Hanezu - l’esprit des montagnes célèbre la splendeur de cette nature en apparence inentamée, embrassant en des plans suffocants de beauté les vallées aux sublimes couleurs automnales pendant qu’on entend, en voix off, des poèmes extraits du Man’yōshū, le recueil de dix mille feuilles, vaste anthologie poétique compilée au huitième siècle de notre ère et célébrant le plus souvent l’amour transposé dans l’univers des fleurs, des fruits ou même des monts qui aspirent à se rejoindre.
Ces plans contemplatifs et ces poèmes dits en voix off ponctueront ce film animé d’un indéniable souffle panthéiste mais qui évite pourtant de tomber jamais dans une quelconque emphase mystique et nébuleuse.
Car même lorsqu’elle filme le vent faisant onduler la forêt, les sources jaillissantes ou une pluie torrentielle la caméra de Kawase reste posée, observatrice attentive aux détails qu’elle va chercher souvent au plus près. Elle s’apparente par moments à un microscope : visages explorés jusqu’à faire apparaître les pores de la peau, araignées vues en très gros plan, couvée d’hirondelles révélée grâce à un bout de glace tenu au dessus du nid.
Le drame humain, celui de Takumi obligée de choisir entre deux hommes, n’y passe par pour autant au second plan. Mais il est partie intégrante d’un ensemble où tout à sa place, sans véritable hiérarchie : le travail artisanal (la sculpture sur bois pour Kayoko, la teinture pour elle), les récits familiaux et les albums photo qui en gardent la trace, le passé qui ressurgit sous forme de gravats (les vestiges boueux de l’ancienne capitale enfouie ramenés au jour par l’excavatrice), le souvenir des traditions villageoises disparues, évoquées lors d’une veillée entre hommes, mais aussi les morts qui côtoient les vivants comme si c’était la chose la plus naturelle du monde.
Car dans Hanezu, film étonnamment fluide et d’où toute crispation est absente, passé et présent, vie et mort, nature et monde moderne dialoguent en une harmonie précaire qui n’ignore pourtant pas la douleur liée à la prise de conscience du changement perpétuel, ni la violence qui l’accompagne : le mari découvert sans vie dans l’eau rouge sang de sa baignoire ; l’amant qui se taillade les doigts de la main droite (on le verra tenter de sculpter maladroitement de la gauche). Mais la tragédie est acceptée, prise dans le flux du temps et de son avancée inévitable.

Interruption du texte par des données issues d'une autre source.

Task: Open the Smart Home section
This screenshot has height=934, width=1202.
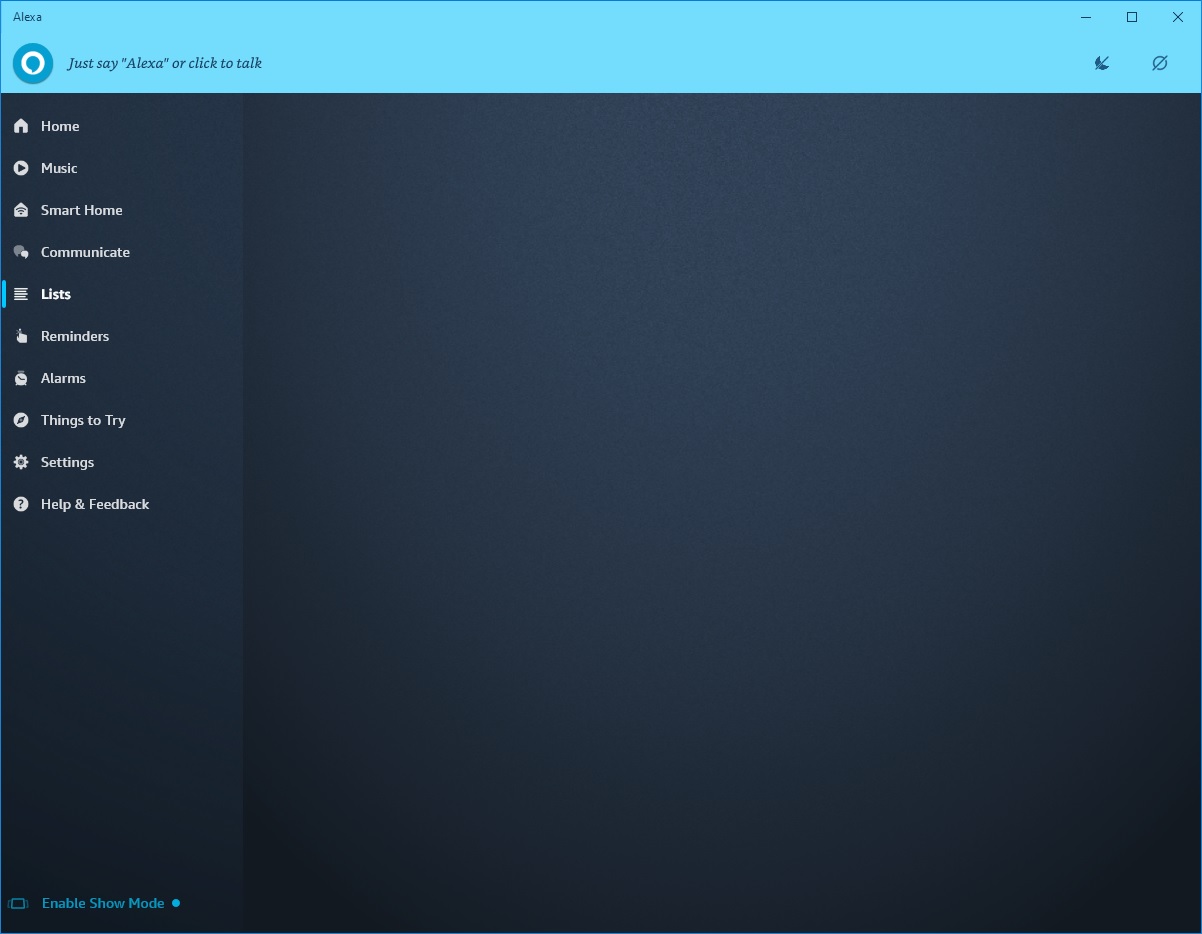Action: pyautogui.click(x=81, y=210)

Cette acceptation n’est pas résignée et c’est l’émerveillement devant la beauté fragile du monde et de l’existence humaine qui l’emporte dans ce film magnifique où une fois encore Naomi Kawase, cinéaste (La forêt de Mogari) et productrice (Mitsuo no kuri - Last chestnuts), s’inscrit dans la lignée des Shimizu ou des Ozu dont elle perpétue et renouvelle la démarche créatrice.